(Task item):
Where in the data below does the word "will" appear? Copy each line that holds it.

Input material Block Start

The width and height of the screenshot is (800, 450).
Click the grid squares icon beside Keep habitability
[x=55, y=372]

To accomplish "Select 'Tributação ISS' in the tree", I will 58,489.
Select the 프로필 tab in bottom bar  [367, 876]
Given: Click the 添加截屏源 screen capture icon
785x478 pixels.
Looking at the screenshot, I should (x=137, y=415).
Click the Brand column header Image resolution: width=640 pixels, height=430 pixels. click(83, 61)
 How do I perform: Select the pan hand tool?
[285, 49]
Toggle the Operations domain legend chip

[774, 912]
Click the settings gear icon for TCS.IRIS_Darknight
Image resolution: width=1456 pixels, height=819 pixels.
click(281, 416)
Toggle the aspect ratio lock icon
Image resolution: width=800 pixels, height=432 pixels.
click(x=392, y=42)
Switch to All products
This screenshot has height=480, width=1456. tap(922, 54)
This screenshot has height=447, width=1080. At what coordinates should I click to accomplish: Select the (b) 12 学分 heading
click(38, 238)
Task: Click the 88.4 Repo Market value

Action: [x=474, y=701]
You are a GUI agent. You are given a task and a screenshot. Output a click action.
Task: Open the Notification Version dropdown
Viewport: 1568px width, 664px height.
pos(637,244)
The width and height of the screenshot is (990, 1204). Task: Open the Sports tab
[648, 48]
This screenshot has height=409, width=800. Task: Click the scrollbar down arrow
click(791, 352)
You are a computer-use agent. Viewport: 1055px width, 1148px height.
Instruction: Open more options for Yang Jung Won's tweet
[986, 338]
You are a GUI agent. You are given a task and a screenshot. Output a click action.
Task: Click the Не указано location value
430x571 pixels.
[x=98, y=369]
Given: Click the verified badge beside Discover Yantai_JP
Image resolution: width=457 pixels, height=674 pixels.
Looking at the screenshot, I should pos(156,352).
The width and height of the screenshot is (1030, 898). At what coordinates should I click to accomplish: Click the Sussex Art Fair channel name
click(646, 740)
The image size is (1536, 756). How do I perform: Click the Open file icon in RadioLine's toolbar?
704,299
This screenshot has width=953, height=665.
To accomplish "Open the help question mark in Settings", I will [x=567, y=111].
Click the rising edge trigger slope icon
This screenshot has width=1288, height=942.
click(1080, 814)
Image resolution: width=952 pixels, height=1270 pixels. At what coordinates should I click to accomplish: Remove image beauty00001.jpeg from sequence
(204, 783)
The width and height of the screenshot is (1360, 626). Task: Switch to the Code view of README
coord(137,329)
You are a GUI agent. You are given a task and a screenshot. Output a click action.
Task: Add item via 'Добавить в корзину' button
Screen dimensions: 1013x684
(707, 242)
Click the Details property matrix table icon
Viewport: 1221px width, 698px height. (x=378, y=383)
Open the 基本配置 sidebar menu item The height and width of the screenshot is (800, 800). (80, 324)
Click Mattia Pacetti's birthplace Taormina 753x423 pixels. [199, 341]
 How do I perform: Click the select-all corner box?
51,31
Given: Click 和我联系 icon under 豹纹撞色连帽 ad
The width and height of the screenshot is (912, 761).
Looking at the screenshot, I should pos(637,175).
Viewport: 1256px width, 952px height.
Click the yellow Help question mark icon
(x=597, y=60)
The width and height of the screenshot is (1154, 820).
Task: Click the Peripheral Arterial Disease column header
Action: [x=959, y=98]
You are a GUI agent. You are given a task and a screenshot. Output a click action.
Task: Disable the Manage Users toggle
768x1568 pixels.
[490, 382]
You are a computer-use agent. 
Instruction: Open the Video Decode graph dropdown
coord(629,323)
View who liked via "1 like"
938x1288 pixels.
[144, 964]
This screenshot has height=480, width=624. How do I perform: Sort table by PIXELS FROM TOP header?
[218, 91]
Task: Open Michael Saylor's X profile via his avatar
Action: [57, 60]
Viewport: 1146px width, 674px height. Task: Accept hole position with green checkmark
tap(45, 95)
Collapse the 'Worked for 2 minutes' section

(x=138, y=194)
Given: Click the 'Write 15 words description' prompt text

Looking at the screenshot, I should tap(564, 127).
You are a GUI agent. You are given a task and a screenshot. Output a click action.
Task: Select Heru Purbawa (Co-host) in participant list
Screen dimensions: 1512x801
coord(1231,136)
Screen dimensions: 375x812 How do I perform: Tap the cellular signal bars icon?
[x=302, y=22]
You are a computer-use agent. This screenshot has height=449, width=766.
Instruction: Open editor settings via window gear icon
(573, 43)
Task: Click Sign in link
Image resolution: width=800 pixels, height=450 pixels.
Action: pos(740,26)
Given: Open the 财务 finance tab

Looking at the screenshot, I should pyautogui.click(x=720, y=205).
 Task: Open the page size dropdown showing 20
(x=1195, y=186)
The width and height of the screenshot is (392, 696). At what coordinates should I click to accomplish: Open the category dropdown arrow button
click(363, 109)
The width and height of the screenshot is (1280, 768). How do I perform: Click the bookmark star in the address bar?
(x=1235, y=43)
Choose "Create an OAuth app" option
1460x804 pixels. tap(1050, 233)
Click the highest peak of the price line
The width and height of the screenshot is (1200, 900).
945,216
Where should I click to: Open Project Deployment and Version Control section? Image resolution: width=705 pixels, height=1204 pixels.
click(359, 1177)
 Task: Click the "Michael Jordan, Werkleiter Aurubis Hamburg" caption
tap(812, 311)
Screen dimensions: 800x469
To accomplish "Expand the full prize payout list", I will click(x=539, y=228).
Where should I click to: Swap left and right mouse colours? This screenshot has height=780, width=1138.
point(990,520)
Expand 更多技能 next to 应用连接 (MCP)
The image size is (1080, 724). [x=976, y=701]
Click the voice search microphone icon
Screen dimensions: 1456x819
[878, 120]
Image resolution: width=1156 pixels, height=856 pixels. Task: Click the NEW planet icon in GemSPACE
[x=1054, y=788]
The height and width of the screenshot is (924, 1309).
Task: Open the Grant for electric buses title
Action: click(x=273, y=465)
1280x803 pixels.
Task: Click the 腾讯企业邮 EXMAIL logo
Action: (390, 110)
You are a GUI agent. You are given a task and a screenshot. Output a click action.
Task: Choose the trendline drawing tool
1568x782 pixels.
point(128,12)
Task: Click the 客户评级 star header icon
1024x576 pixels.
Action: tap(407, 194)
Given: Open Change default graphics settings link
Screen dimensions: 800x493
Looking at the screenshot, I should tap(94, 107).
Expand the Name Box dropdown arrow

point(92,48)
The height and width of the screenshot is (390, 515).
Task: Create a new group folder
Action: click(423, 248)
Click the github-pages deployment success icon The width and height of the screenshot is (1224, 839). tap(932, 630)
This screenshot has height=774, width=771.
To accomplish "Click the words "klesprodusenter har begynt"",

Input material Block End

(Your response):
To accomplish "Select 'Tributação ISS' in the tree", I will 58,489.
To accomplish "Open the help question mark in Settings", I will [x=567, y=111].
To accomplish "Expand the full prize payout list", I will click(x=539, y=228).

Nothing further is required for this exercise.